Texte : Morgan Couturier – À peine installé à la tête de la ville, le nouveau maire socialiste de Saint-Étienne a mis fin à son jumelage avec une ville israélienne au profit d’une commune palestinienne. Une décision idéologique « qui alimente les fractures » selon le CRIF Auvergne-Rhône-Alpes.
Élu le 22 mars 2026, Régis Juanico n’aura pas mis longtemps à faire parler de lui. Et pour cause, moins d’un mois après sa prise de fonction, l’élu socialiste a pris une décision forte : rompre le jumelage avec la ville israélienne de Nof HaGaliln, au profit d’une collectivité palestinienne.

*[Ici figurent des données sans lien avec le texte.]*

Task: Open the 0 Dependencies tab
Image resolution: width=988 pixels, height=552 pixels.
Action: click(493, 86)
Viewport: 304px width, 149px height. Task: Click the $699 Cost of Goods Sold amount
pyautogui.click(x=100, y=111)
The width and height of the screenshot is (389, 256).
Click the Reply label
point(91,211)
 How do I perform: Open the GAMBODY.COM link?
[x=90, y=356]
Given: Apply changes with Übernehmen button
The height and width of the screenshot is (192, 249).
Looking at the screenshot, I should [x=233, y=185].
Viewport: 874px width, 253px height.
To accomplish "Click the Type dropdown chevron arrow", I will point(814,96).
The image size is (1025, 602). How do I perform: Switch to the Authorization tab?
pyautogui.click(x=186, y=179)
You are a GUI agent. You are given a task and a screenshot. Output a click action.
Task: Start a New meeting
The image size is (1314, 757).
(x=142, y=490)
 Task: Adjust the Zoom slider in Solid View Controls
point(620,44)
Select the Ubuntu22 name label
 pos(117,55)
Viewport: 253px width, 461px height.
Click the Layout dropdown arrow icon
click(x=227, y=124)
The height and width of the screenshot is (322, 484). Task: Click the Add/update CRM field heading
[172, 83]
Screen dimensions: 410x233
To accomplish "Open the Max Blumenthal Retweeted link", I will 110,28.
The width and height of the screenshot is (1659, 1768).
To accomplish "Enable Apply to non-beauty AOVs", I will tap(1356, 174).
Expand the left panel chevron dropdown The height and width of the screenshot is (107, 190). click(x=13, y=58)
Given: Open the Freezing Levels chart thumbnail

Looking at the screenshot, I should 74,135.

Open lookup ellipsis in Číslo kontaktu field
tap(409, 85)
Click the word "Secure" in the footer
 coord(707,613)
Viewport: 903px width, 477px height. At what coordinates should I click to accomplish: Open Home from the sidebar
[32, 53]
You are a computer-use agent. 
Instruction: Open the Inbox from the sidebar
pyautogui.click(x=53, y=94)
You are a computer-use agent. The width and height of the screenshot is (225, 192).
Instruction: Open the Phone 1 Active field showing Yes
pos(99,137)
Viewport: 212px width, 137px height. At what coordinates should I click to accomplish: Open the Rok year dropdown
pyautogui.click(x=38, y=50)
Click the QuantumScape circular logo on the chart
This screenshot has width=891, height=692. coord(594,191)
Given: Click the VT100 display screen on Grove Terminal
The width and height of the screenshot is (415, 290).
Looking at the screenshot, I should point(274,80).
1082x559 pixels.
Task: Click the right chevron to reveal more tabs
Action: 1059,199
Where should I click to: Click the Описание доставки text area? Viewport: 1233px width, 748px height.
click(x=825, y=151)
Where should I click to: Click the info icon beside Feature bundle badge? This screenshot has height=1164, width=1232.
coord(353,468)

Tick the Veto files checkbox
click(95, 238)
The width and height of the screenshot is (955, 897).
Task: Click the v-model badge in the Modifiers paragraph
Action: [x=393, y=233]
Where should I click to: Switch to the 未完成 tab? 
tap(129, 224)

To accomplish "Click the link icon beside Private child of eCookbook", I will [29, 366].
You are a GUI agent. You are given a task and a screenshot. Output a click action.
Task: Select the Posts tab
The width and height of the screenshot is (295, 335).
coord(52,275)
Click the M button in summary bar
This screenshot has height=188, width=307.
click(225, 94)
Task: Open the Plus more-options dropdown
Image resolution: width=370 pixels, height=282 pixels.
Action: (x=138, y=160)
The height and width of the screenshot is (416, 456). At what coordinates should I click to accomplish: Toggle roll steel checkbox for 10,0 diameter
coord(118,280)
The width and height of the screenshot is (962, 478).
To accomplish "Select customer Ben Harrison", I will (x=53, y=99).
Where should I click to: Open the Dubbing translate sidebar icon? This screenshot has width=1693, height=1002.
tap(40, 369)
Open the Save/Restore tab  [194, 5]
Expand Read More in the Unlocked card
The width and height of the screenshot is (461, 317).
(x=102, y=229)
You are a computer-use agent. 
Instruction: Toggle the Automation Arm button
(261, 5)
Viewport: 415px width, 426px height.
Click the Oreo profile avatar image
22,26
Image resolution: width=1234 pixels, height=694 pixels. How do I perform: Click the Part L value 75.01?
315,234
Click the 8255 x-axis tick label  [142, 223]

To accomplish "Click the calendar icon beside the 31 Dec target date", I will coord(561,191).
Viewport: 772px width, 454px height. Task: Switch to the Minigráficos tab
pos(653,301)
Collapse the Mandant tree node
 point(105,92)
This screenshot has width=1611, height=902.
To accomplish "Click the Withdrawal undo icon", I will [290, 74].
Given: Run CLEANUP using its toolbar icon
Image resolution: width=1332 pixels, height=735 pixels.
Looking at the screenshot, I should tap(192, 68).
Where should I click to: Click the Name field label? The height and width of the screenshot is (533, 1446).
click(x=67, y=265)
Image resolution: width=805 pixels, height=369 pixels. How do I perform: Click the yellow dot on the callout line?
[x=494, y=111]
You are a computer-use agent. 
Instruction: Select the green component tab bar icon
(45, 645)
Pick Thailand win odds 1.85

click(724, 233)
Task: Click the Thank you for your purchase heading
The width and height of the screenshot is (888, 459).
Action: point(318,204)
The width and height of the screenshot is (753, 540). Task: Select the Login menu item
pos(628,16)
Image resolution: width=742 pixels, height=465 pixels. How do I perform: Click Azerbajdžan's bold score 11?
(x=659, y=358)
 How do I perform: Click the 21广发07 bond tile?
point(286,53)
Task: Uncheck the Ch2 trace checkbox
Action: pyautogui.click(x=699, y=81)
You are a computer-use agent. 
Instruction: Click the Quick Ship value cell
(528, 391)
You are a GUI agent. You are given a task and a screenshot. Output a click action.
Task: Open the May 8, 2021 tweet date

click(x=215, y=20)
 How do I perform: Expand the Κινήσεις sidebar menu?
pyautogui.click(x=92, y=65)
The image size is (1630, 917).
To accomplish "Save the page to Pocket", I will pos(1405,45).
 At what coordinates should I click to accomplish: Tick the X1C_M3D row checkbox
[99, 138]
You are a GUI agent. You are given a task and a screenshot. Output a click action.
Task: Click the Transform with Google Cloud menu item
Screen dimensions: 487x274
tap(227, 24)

« Concernant le jumelage existant avec Nof HaGalil, commune dirigée par l’extrême droite, la municipalité fait le constat d’une suspension de fait des opérations de coopération », écrit le nouvel exécutif dans un communiqué. Saint-Etienne était pourtant liée à Israël depuis 1974, date choisie par l’ancien maire Michel Durafour pour établir un partenariat avec cette ville du nord du pays.
« Les collectivités locales ne sont pas des tribunes militantes »
« Face à la tragédie qui frappe le peuple palestinien et au génocide toujours en cours à Gaza, la Ville de Saint-Étienne exprime sa plus vive préoccupation. Fidèle aux valeurs de fraternité qui animent notre territoire, la municipalité s’engage à faire de Saint-Étienne une actrice résolue de la paix et du respect des droits fondamentaux », pointe encore la collectivité stéphanoise.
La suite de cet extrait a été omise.